Description
This Instant Pot Whole Turkey recipe offers a quick and flavorful way to prepare a juicy Thanksgiving turkey using a pressure cooker. Seasoned with classic herbs like sage, rosemary, and thyme, and cooked alongside aromatic vegetables, this method significantly reduces cooking time while ensuring tender meat. A final broil crisps the skin to golden perfection, providing all the taste and charm of a traditional roast turkey with less effort.
Ingredients
Scale
Turkey and Seasonings
- 7-8 lb turkey (fresh or fully thawed, rinsed & patted dry with insides removed)
- Coarse sea salt or Kosher salt, to taste
- Freshly ground black pepper, to taste
- 1 tsp dried sage (or your preferred seasoning mix)
- 1 tsp dried rosemary (or your preferred seasoning mix)
- 1 tsp dried thyme (or your preferred seasoning mix)
Vegetables and Broth
- 1 medium onion, sliced into quarters
- 3 cloves garlic, cut into halves
- 2 stalks celery, cut into thirds
- 2 medium carrots, cut into large chunks
- 1 dried bay leaf
- 1 cup chicken broth
Instructions
- Season the Turkey: Season the outside and inside of the turkey with kosher salt and freshly ground black pepper. Rub dried sage, rosemary, and thyme evenly over the outside skin to infuse the turkey with aromatic herbs.
- Stuff the Cavity: Place half of the sliced onion and one clove of garlic inside the turkey cavity to add depth of flavor from within.

§ Requirements:
1. List every item given under the "Vegetables and Broth" heading of the turkey recipe.
2. Reproduce the turkey recipe between "Description" and "rosemary (or your preferred seasoning mix)", inclusive.
3. Answer these questions using the turkey recipe:
(a) What weight of turkey does the ingredient list call for?
(b) How much chicken broth is used?
(c) What final step crisps the skin?
The material that follows has no connection to the turkey recipe.

§ Extracted data:
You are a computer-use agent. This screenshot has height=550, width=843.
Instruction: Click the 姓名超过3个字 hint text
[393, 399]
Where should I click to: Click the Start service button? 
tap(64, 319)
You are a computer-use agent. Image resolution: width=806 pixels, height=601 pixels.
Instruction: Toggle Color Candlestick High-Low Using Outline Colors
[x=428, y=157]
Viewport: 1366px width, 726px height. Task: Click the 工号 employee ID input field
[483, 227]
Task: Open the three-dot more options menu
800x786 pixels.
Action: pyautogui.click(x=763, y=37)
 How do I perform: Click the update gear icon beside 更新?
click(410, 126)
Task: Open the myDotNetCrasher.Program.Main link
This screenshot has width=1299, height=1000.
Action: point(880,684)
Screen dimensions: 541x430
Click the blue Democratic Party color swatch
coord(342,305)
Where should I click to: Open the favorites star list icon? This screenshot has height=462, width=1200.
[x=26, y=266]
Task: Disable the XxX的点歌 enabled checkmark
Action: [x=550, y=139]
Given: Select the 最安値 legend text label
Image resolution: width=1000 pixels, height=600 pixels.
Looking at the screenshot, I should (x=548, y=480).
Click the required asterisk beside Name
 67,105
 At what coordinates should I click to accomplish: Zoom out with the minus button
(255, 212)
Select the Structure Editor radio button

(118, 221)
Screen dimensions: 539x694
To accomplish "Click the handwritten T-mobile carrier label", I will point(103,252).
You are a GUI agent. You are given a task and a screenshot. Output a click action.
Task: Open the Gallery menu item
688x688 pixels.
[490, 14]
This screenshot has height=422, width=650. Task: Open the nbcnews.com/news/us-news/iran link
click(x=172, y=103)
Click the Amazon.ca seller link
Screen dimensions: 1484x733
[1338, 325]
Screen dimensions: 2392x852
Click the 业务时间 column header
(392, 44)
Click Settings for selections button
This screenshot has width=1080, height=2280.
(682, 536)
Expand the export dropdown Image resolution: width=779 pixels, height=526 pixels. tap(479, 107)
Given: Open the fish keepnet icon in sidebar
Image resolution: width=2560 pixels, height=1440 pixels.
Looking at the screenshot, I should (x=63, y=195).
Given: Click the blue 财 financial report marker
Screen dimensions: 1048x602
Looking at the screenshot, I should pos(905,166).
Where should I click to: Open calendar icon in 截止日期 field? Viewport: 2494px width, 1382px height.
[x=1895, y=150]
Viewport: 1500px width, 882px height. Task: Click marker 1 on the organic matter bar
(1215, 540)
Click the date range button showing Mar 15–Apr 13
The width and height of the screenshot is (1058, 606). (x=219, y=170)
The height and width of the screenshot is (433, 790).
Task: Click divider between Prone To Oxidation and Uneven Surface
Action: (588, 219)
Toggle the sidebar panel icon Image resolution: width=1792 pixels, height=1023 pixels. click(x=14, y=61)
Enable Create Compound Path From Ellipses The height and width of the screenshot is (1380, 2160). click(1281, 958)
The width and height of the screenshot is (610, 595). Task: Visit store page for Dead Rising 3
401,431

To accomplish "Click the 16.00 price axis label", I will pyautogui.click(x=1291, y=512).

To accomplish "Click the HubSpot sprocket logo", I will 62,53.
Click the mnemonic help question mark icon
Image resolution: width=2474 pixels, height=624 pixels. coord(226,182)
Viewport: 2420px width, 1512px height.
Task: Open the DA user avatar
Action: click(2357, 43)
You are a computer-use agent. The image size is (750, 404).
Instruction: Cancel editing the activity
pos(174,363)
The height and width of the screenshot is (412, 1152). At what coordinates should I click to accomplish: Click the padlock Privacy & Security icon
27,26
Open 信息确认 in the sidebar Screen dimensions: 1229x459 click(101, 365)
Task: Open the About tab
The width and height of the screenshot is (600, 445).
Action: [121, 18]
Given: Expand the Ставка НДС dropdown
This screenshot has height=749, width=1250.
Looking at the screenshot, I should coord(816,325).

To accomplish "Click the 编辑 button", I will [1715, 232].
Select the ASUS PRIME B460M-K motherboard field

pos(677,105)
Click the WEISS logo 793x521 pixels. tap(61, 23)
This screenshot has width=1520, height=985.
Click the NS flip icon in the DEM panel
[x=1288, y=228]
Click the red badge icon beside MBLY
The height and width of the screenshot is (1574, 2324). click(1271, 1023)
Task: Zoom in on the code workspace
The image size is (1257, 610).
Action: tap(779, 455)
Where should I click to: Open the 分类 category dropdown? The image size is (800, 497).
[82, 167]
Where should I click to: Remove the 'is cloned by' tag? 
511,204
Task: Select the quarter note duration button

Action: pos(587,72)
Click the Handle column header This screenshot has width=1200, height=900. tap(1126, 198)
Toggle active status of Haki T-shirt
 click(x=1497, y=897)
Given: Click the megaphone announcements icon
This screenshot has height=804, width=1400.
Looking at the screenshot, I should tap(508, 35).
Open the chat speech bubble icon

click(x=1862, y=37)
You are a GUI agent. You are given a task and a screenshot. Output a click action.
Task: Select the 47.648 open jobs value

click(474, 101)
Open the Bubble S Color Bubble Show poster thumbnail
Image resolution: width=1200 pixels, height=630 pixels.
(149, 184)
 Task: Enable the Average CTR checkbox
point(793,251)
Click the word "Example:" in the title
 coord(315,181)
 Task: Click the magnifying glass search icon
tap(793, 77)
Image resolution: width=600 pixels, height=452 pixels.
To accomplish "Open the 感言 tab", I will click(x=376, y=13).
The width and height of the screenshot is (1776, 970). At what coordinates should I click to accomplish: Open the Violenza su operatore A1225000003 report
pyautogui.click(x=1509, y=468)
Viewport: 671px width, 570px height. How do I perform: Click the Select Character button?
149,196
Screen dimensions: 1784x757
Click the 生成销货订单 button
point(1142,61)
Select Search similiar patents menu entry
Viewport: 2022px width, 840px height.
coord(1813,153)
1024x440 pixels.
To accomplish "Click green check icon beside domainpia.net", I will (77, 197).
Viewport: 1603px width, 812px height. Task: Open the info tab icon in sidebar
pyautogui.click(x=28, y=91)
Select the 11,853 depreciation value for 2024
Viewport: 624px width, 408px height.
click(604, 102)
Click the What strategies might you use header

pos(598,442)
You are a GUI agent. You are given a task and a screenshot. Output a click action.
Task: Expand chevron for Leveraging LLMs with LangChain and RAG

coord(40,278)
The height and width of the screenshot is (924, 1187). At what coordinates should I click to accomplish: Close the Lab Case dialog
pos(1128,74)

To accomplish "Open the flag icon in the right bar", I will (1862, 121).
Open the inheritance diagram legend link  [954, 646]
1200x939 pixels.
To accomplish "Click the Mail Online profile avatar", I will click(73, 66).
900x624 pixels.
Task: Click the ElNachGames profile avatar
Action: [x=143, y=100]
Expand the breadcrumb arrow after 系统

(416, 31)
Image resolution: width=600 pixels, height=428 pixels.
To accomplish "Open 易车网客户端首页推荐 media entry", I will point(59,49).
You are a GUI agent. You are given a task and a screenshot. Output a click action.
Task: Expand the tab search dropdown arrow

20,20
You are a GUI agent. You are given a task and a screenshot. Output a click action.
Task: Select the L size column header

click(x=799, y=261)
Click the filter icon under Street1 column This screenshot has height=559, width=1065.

§ Set of answers:
1.
- 1 medium onion, sliced into quarters
- 3 cloves garlic, cut into halves
- 2 stalks celery, cut into thirds
- 2 medium carrots, cut into large chunks
- 1 dried bay leaf
- 1 cup chicken broth

2.
Description
This Instant Pot Whole Turkey recipe offers a quick and flavorful way to prepare a juicy Thanksgiving turkey using a pressure cooker. Seasoned with classic herbs like sage, rosemary, and thyme, and cooked alongside aromatic vegetables, this method significantly reduces cooking time while ensuring tender meat. A final broil crisps the skin to golden perfection, providing all the taste and charm of a traditional roast turkey with less effort.
Ingredients
Scale
Turkey and Seasonings
- 7-8 lb turkey (fresh or fully thawed, rinsed & patted dry with insides removed)
- Coarse sea salt or Kosher salt, to taste
- Freshly ground black pepper, to taste
- 1 tsp dried sage (or your preferred seasoning mix)
- 1 tsp dried rosemary (or your preferred seasoning mix)

3.
(a) 7-8 lb
(b) 1 cup
(c) A final broil